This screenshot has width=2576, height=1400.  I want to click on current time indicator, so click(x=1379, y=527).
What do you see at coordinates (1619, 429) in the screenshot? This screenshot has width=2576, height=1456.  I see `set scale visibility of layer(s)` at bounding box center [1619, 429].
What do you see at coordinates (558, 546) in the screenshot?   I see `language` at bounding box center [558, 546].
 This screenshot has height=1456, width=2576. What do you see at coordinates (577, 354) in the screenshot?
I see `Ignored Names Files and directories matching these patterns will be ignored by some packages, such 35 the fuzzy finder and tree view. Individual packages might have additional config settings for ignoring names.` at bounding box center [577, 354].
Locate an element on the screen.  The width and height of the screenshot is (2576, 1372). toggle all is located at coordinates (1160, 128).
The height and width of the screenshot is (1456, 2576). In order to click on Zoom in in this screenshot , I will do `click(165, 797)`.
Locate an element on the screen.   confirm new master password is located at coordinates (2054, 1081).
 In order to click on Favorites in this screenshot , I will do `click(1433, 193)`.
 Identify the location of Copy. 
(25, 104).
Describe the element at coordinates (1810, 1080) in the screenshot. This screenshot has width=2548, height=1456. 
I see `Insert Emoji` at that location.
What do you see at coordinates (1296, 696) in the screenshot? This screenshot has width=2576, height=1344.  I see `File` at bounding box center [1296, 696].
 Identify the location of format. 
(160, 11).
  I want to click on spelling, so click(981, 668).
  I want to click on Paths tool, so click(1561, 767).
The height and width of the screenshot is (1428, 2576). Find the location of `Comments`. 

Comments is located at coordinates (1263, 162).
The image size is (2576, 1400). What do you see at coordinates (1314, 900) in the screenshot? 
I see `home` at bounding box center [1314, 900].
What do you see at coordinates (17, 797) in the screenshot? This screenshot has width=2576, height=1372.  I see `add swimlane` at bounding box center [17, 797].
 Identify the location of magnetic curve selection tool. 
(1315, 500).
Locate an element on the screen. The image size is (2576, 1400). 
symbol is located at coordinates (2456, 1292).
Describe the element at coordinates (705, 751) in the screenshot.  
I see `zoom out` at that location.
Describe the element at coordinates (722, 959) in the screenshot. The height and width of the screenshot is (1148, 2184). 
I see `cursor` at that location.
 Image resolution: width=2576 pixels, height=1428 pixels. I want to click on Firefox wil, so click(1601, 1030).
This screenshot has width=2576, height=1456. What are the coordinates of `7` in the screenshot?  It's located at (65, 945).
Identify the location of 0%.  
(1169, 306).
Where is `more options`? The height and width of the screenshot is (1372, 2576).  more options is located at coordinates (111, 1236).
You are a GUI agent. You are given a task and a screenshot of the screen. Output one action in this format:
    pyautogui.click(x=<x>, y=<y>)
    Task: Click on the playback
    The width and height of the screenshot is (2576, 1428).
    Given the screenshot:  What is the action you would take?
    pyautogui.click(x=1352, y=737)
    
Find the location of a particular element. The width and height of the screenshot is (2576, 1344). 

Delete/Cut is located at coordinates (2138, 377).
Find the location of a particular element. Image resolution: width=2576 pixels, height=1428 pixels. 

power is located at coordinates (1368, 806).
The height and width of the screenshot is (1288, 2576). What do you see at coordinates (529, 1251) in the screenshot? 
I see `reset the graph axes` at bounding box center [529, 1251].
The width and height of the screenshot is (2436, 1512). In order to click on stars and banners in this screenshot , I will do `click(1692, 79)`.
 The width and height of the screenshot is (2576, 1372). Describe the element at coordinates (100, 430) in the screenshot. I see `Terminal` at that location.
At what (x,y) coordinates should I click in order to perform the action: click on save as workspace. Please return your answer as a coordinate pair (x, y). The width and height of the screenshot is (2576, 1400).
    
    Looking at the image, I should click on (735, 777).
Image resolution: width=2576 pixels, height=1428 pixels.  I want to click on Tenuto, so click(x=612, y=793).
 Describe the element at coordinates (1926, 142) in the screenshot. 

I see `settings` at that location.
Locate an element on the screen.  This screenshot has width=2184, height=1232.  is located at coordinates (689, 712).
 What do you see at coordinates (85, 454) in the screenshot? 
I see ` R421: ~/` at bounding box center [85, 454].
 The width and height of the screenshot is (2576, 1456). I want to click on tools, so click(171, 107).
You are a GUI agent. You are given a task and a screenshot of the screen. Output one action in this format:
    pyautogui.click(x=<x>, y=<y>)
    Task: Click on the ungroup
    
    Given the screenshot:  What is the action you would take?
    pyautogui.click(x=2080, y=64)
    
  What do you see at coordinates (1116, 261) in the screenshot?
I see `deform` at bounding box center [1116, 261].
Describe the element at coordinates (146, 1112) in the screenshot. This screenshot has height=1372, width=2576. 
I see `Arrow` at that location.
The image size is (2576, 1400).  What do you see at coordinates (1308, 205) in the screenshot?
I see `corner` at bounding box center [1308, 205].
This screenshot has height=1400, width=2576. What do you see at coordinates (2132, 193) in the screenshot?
::::::::
■ GIVEN TASK: Which lines of the listing above contain the word "want"? Show each of them copied in full.

■ ANSWER TO THE EXERCISE:
This screenshot has width=2576, height=1400.  I want to click on current time indicator, so click(x=1379, y=527).
  I want to click on spelling, so click(981, 668).
  I want to click on Paths tool, so click(1561, 767).
 Image resolution: width=2576 pixels, height=1428 pixels. I want to click on Firefox wil, so click(1601, 1030).
Image resolution: width=2576 pixels, height=1428 pixels.  I want to click on Tenuto, so click(x=612, y=793).
 The width and height of the screenshot is (2576, 1456). I want to click on tools, so click(171, 107).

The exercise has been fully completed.